-- begin DATASET EXCERPTS --
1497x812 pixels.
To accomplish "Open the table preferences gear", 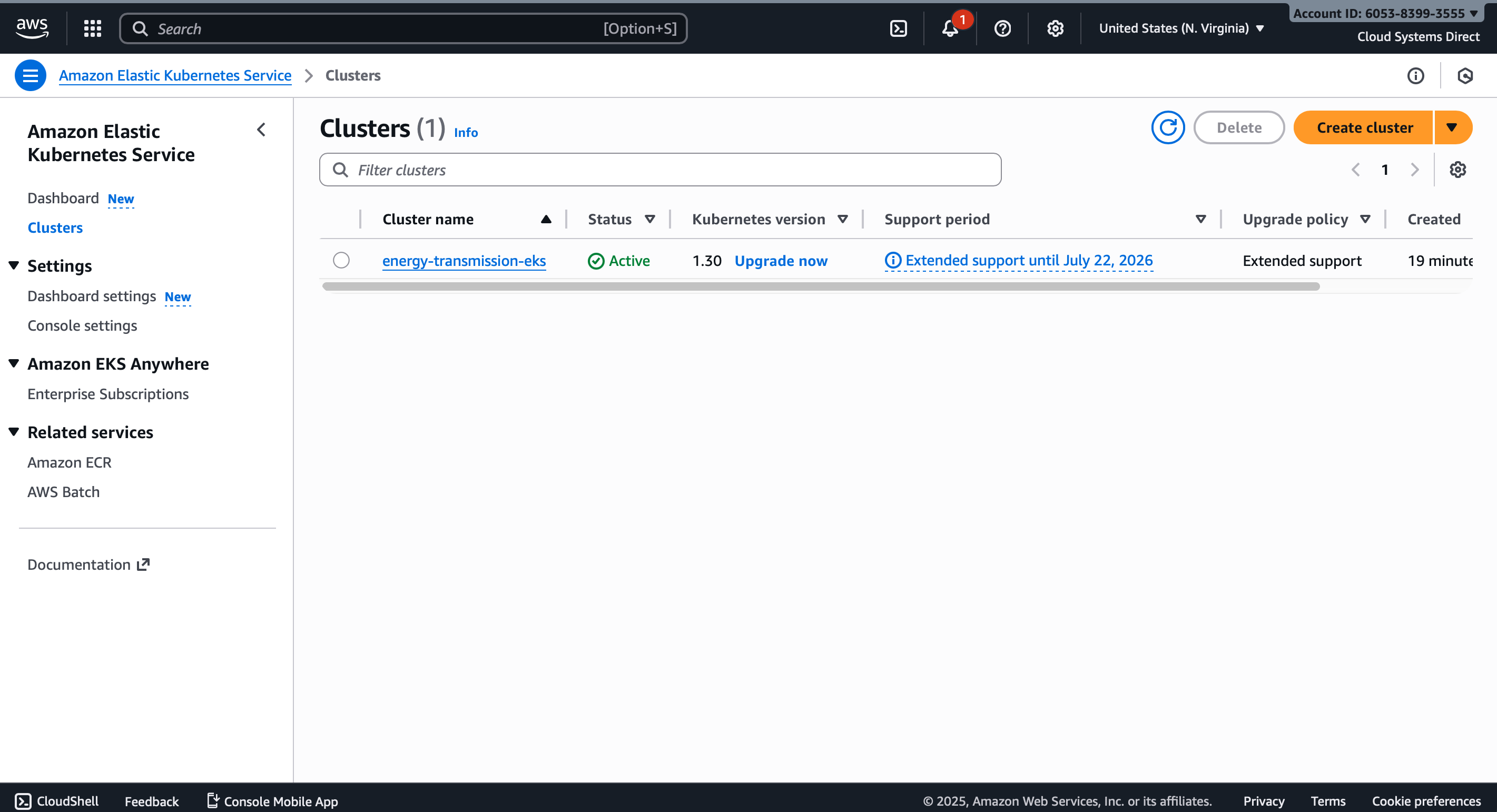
-- end DATASET EXCERPTS --
-- begin DATASET EXCERPTS --
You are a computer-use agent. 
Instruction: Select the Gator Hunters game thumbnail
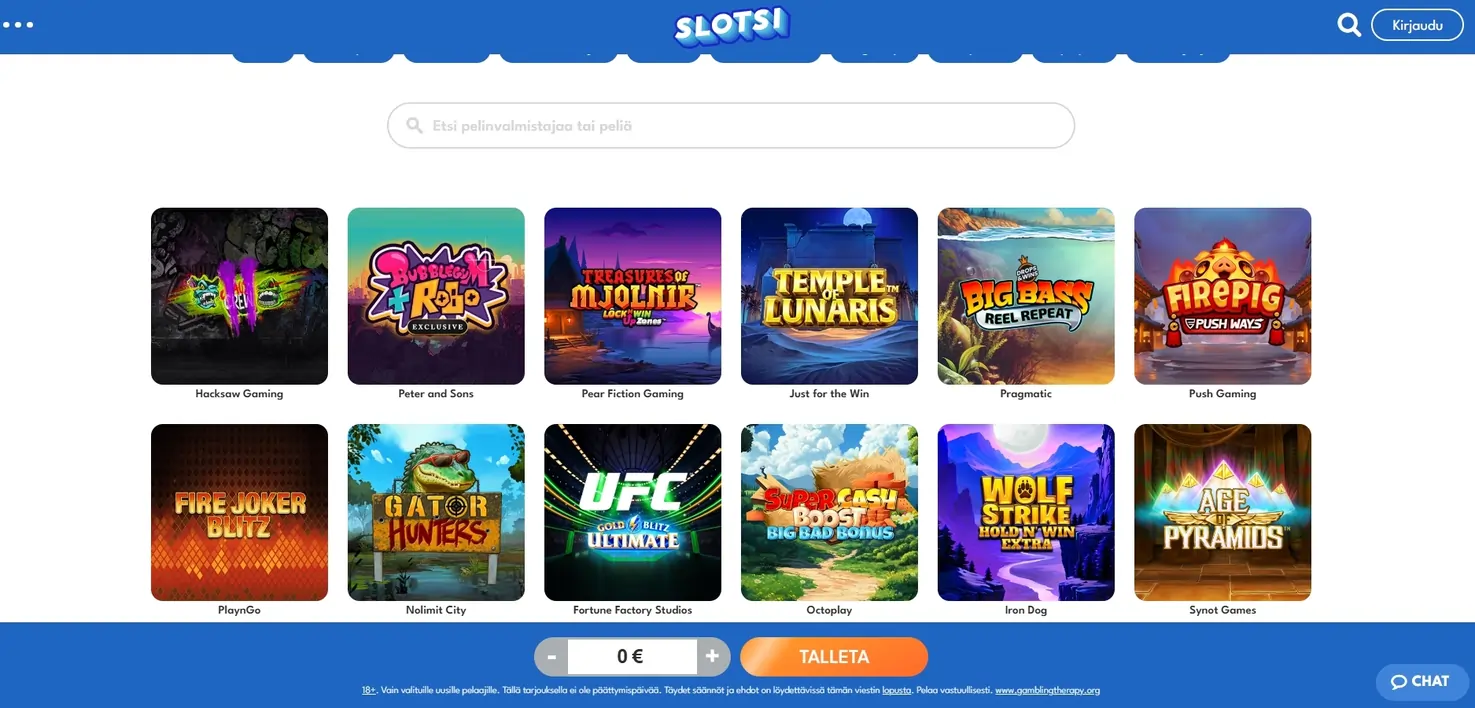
-- end DATASET EXCERPTS --
-- begin DATASET EXCERPTS --
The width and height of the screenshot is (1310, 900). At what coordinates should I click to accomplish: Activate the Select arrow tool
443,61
-- end DATASET EXCERPTS --
*GIVEN REQUEST:*
Copy the lines above word for word, starting with the line that contains "1497x812 pixels." and ending with the line that contains "the table preferences", both included. Leave out the pictures.

*RESULT OF THIS TASK:*
1497x812 pixels.
To accomplish "Open the table preferences gear", 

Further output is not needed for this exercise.